### Material to process

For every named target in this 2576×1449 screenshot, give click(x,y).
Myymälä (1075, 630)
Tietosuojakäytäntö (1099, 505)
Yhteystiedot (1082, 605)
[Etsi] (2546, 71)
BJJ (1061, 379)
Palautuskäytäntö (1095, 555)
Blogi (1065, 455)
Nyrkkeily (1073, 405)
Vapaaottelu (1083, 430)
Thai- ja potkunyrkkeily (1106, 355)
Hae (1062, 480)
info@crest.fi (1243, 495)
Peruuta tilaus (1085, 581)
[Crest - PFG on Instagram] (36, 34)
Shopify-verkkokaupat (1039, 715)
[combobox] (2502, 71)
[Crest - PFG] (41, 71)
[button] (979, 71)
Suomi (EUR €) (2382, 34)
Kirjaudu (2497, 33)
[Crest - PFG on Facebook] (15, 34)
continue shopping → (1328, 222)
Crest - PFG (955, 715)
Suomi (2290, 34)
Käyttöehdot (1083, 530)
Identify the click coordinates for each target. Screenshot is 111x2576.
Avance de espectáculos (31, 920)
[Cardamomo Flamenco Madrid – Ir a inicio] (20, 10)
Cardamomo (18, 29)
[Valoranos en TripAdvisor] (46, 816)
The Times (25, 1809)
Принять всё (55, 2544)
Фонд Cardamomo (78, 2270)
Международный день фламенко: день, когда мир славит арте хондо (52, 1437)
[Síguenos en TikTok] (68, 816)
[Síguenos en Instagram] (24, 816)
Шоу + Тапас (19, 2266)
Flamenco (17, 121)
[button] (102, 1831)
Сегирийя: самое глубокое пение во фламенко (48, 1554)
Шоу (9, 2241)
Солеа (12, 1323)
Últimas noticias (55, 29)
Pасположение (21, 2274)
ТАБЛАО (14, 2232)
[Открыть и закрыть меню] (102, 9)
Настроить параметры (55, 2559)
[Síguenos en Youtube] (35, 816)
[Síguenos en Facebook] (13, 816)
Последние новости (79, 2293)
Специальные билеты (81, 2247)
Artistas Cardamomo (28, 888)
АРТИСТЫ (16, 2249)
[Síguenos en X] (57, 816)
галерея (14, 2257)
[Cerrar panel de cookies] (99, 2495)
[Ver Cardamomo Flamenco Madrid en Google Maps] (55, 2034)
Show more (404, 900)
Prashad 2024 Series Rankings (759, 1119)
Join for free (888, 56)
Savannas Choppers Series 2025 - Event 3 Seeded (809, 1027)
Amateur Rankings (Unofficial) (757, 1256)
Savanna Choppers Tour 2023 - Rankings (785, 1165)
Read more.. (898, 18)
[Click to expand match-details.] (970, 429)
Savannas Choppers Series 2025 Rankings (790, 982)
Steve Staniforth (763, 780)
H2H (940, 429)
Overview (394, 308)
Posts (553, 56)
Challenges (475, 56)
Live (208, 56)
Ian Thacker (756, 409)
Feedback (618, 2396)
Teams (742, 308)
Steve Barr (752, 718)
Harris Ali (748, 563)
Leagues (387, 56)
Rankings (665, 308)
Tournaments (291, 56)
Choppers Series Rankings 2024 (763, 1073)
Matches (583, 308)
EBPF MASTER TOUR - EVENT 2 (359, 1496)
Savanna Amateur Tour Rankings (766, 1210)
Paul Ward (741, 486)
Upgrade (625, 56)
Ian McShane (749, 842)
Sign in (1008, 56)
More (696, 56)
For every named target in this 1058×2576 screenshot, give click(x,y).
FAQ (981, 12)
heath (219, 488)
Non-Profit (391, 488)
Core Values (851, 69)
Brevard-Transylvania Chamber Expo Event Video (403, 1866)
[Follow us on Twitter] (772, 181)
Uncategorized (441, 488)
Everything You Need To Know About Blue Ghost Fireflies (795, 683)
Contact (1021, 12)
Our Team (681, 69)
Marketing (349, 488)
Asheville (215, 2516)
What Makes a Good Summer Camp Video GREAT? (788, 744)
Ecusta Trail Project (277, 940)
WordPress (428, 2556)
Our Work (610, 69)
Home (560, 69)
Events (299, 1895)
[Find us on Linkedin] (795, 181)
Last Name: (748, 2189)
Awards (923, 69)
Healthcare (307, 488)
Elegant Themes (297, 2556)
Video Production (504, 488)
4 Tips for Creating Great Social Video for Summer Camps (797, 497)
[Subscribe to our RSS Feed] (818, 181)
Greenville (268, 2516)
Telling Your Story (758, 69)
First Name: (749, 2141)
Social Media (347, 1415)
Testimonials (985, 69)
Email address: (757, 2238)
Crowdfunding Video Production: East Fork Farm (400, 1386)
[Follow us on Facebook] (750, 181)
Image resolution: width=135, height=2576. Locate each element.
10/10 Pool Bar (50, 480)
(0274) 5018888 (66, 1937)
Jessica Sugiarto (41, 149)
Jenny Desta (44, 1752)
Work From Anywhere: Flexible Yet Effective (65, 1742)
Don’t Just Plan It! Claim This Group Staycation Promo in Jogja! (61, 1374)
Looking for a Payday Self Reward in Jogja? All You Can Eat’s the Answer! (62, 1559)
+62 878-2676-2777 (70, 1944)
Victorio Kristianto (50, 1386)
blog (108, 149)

######

# Assignment
Extract, exactly, the lines above that begin at the line containing "Telling Your Story (758, 69)" and end at the final line of the records; add no other text.

# Exercise solution
Telling Your Story (758, 69)
First Name: (749, 2141)
Social Media (347, 1415)
Testimonials (985, 69)
Email address: (757, 2238)
Crowdfunding Video Production: East Fork Farm (400, 1386)
[Follow us on Facebook] (750, 181)
Image resolution: width=135, height=2576. Locate each element.
10/10 Pool Bar (50, 480)
(0274) 5018888 (66, 1937)
Jessica Sugiarto (41, 149)
Jenny Desta (44, 1752)
Work From Anywhere: Flexible Yet Effective (65, 1742)
Don’t Just Plan It! Claim This Group Staycation Promo in Jogja! (61, 1374)
Looking for a Payday Self Reward in Jogja? All You Can Eat’s the Answer! (62, 1559)
+62 878-2676-2777 (70, 1944)
Victorio Kristianto (50, 1386)
blog (108, 149)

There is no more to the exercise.